The full formula in one line

base = Σ (component_score × component_weight) / 10 cap = 100 − (F1 + F2 + F3) final = min(base, cap) # Optional later: × staleness_factor (dampens scores # from theses that haven't moved in > 12 months)

That's the entire model. No black box, no proprietary magic — just a weighted sum capped by fragility. The hover-breakdown on a Dragonfly signal card shows the three components that contributed the most to the final score, and any fragility penalty greater than zero.

How to read a real card

When you see a Dragonfly signal card, the layout from top to bottom is:

  1. Ticker + signal strength (HIGH / MED) — the entry-level conviction grade. Decided by the analyst at publish.
  2. Conviction score (0–100) badge — colored green (80+), amber (60–79), or muted (<60). Hover the badge to see the component breakdown.
  3. Sector + company name — for context and watchlist matching.
  4. Teaser sentence — the one-line "why now."
  5. Stop / target — suggested risk levels based on signal strength.
  6. Thesis paragraph (Investor+) — the actual analysis. What the convergent catalysts are; why we waited for them; what would break the thesis.
  7. Recommended strategy + rationale (Investor+) — the spotter's call on how to play it (full size at entry, scale in on pullbacks, defensive sizing only in CHOPPY regime, etc.).

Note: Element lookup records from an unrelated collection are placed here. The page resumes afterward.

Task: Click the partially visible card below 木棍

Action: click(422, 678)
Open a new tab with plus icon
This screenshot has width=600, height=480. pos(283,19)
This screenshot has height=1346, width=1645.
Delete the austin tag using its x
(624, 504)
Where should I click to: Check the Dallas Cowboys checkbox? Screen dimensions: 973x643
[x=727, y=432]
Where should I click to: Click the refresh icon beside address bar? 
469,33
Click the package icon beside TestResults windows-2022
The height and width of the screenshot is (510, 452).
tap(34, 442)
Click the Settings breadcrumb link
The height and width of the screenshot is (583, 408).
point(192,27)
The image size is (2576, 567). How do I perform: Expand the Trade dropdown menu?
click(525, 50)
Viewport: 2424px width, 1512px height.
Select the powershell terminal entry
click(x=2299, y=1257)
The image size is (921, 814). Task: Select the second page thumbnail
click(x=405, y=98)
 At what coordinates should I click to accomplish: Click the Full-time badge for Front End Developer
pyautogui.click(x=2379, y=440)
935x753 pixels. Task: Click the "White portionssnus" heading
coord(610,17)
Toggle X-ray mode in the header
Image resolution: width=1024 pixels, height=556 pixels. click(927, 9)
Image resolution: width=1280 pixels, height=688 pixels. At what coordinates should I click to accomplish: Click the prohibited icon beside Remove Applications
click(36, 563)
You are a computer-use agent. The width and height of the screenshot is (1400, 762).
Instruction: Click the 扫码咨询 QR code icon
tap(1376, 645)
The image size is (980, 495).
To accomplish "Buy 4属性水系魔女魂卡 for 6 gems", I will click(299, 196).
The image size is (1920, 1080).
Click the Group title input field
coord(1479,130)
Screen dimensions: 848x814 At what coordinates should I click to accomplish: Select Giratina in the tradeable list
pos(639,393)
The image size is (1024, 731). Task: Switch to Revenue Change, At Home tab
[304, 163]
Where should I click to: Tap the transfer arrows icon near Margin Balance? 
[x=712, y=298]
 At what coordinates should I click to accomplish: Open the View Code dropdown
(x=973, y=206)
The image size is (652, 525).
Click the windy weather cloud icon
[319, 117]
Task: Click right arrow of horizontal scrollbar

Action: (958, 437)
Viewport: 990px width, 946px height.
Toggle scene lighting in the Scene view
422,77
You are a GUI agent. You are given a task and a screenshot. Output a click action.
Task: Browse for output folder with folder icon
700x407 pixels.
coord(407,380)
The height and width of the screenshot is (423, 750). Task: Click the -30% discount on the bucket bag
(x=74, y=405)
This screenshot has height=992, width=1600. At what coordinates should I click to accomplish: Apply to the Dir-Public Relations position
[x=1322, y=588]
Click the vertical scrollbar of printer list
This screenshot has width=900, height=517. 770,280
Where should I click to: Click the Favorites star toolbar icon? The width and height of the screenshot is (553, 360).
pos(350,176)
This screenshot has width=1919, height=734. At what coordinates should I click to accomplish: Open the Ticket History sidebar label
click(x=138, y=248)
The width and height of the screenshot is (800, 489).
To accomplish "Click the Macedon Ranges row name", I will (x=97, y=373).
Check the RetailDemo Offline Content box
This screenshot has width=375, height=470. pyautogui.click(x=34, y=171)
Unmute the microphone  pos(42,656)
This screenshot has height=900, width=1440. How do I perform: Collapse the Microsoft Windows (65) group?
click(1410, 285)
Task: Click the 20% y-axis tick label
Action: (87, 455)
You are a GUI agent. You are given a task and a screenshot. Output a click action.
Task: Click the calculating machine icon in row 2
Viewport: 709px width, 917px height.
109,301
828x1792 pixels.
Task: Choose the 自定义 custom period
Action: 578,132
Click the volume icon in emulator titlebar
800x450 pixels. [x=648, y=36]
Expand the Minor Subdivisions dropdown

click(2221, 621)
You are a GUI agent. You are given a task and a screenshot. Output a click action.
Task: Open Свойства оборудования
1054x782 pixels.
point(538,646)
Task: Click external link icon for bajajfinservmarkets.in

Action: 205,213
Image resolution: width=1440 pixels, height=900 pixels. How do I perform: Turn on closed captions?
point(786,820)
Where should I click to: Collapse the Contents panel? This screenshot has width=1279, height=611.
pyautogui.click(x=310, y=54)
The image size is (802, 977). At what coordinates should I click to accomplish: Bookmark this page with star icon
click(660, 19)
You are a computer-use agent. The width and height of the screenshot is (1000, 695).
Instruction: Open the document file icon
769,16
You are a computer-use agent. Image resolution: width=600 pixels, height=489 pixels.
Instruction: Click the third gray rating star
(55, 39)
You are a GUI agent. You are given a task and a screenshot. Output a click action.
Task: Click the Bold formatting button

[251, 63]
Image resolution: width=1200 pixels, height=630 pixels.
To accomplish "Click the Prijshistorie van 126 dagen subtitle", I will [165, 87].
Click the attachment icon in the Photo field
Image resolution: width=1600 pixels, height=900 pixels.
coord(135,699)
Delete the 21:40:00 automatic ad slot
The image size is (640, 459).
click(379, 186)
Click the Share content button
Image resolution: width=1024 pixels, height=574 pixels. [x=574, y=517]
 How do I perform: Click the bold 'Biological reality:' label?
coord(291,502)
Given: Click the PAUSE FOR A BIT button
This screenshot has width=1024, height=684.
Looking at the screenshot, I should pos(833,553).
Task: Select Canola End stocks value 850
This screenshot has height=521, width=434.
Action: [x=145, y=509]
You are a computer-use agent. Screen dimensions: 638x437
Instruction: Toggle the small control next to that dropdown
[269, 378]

The conviction score is the headline; the breakdown is the explanation; the thesis is the substance; the strategy is the recommended play. Use them as a stack: conviction tells you whether to look, thesis tells you whether to believe, strategy tells you how to execute. None of them are an instruction. All of them are a lens.

Reading the score bands

80 — 100
High conviction
Multiple components scoring 8+, no large fragility penalty. These are rare. Worth a serious look.
60 — 79
Medium conviction
Real thesis with some component(s) under-developed, OR a fragility penalty pulling a stronger thesis down. Read the breakdown.
0 — 59
Watch only
Worth tracking on a watchlist but not yet a publish-worthy thesis. Usually published only to document the convergence we're waiting for.

The Beta caveat — taken seriously

The model is rule-defined and the weights are tuned. What we don't know yet is how well the calibration holds in live signed-and-anchored data. Backtested calibration on historical data has the standard hindsight problem — the analyst writing the historical scores knows how the thesis turned out, even if they try to bracket it out. The only honest calibration is forward, signed at publish, on theses we haven't seen the outcome of yet.

That's why we anchor every published signal cryptographically (see the live track record) and why the conviction-score section on the homepage is the only thing labelled Beta. Once we've accumulated ~3 months of live signed data, we can evaluate whether the model's bands (high/med/low) actually map to subsequent outcome distributions. If they do, Beta comes off. If they don't, the weights get re-tuned in public.